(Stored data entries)
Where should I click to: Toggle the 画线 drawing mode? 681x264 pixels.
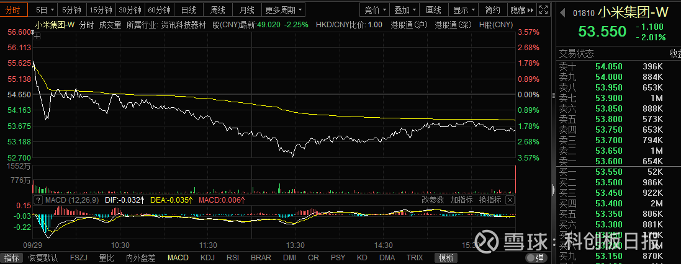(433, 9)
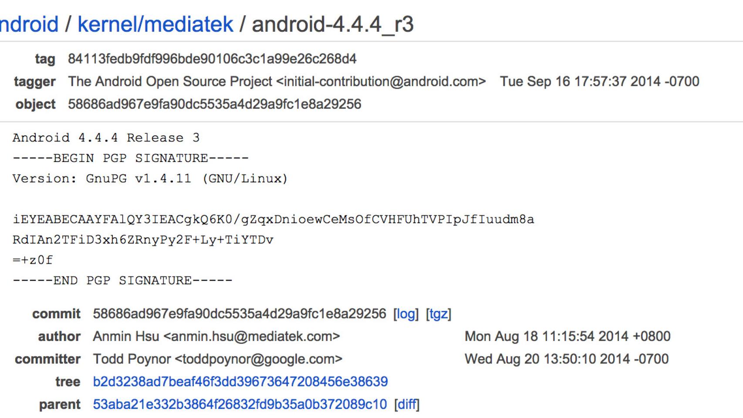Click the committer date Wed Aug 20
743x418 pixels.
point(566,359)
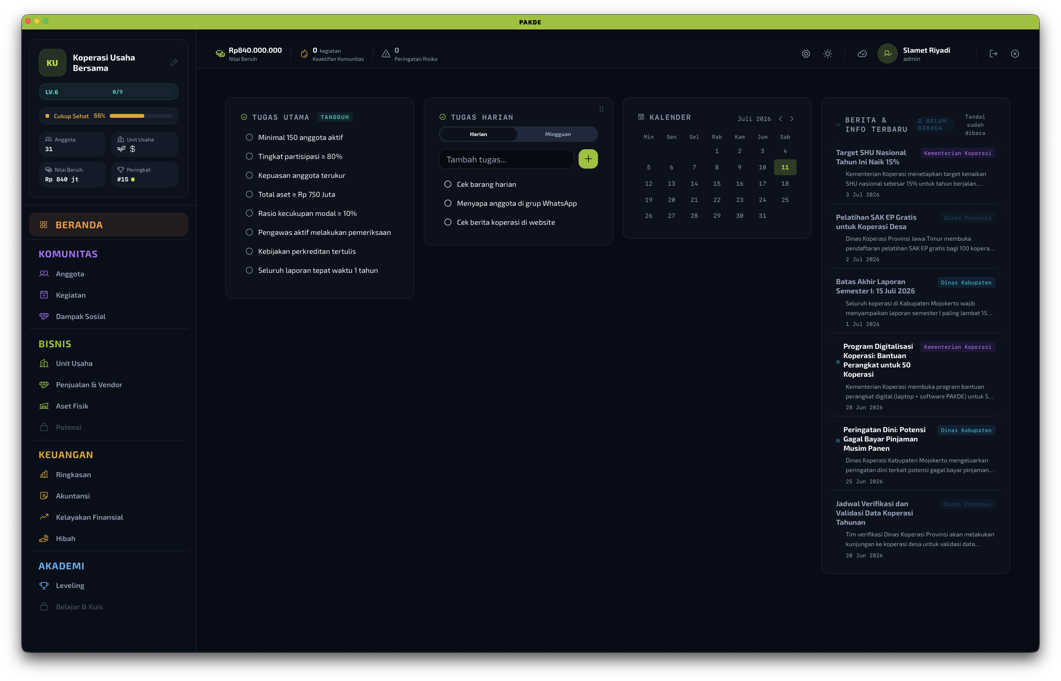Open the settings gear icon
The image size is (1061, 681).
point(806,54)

■ **TRY IT**
Please set down every line of the data above precisely, dropping the images.

■ **RESPONSE FOR THIS EXERCISE**
Where should I click to: Toggle the 画线 drawing mode? 681x264 pixels.
(433, 9)
Click the committer date Wed Aug 20
743x418 pixels.
point(566,359)
Open the settings gear icon
The image size is (1061, 681).
point(806,54)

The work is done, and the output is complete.